Exercise> Pick out every line of the data below that contains the string "block", matching case exactly.

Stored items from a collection
## begin

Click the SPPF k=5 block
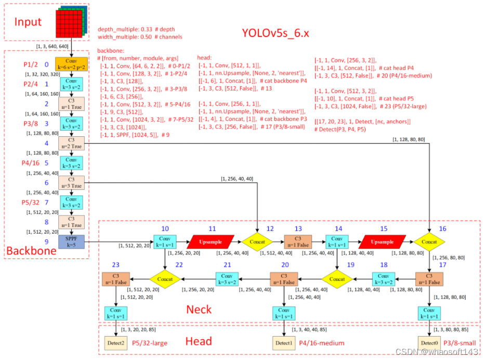71,241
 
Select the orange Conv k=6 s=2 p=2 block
71,65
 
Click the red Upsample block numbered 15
383,242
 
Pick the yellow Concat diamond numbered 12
257,242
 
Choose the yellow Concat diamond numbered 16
429,242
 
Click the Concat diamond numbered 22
165,279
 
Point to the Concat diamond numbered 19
337,279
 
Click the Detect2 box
115,343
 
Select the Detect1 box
284,343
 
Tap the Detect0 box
429,343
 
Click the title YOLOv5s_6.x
275,33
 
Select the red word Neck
199,310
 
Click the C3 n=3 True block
71,183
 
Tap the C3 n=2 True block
71,143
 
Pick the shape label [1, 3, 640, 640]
52,47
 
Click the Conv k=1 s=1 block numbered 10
165,242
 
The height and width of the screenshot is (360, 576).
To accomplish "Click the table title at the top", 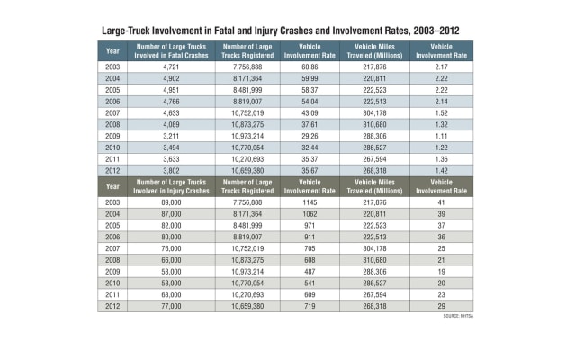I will click(x=288, y=30).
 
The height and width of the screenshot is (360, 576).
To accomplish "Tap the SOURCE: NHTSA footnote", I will click(x=459, y=317).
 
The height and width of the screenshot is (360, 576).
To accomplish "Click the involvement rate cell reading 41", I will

## end

Solution for this problem>
Click the SPPF k=5 block
Select the orange Conv k=6 s=2 p=2 block
Click the red Upsample block numbered 15
Click the C3 n=3 True block
Tap the C3 n=2 True block
Click the Conv k=1 s=1 block numbered 10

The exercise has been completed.